The ring on my finger was lined amber. Would He try to find me?
A face appeared in the window and startled me. An adolescent boy, peering in, going wide-eyed at the sight of me.
Shila, my hostess, noticed as well. Clucking her tongue, she strode to the window and shut its thin curtain. “She’s not a show hen.”
“What she is is a miracle,” Father Aedan replied. He smiled at me from his seat across the room, at a short wooden table. “A miracle.
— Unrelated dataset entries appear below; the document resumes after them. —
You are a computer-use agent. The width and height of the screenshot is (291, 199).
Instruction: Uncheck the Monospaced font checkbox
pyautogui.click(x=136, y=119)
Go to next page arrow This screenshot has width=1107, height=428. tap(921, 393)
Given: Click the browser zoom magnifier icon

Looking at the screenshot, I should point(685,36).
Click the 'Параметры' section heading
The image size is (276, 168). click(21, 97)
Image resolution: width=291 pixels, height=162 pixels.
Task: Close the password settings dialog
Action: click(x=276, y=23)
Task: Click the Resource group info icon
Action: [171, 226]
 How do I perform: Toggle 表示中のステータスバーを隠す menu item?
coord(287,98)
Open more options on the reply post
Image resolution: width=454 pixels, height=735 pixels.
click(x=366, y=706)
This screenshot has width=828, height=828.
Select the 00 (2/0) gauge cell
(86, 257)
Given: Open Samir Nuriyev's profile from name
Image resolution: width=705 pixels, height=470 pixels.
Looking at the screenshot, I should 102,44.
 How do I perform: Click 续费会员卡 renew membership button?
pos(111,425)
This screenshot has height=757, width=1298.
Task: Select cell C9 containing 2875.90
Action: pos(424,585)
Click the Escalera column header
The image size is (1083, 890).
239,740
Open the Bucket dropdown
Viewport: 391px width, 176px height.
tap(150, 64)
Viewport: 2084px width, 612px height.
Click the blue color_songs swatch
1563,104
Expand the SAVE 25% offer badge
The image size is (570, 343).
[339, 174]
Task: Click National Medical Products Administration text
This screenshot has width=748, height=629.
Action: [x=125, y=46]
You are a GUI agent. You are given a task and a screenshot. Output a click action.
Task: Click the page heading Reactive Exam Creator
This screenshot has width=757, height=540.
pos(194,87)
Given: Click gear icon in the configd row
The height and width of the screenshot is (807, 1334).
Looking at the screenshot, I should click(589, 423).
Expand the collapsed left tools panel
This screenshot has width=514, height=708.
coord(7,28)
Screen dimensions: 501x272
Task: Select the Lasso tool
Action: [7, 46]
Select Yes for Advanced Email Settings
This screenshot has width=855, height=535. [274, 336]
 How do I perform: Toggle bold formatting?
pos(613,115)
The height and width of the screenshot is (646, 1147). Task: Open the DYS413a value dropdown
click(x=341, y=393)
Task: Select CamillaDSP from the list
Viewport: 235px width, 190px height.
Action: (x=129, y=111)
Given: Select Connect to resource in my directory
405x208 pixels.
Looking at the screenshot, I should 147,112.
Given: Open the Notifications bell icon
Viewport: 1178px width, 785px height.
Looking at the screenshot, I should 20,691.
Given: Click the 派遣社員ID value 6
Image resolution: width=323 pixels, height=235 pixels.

They are bound to be curious.”
Frowning, Shila moved to another window and peeked outside. “There’s already a dozen of them out there.”
“I haven’t exactly been clandestine,” I managed.
Shila turned, perhaps to speak to me, but she studied me instead, her eyes glistening. She recognized me from the temple statue, too. They all did.
“There’s a scripture about you,” Father Aedan said, as though hearing my acclaim could soothe my confusion, my shock. “About how the Sun God favored you and kept you.”
I swallowed a hot mouthful of tea. “Because my body was never returned.”
He nodded.
But that answered nothing, and I neither confirmed nor denied the assumption.
Shila worried her hands and stepped into the kitchen. “I’ll make us a fine meal, and you a bed. Take the day to relax, my dear. We’ll sort it all out tomorrow, when you’re feeling yourself again.”
But a day couldn’t make me feel like myself.
Only seven hundred years would.
There was a crowd waiting for me when I departed for the cathedral in the morning.
The popularity was strange. Once upon a time, I would have enjoyed it, but my thoughts were too rattled and thin to take the attention. Villagers of all shapes, sizes, and ages had been outside the Aedans’ home since dawn. Some, I suspected, had camped out all night to get a glimpse of me. I was more than a show hen—I was a prize bull.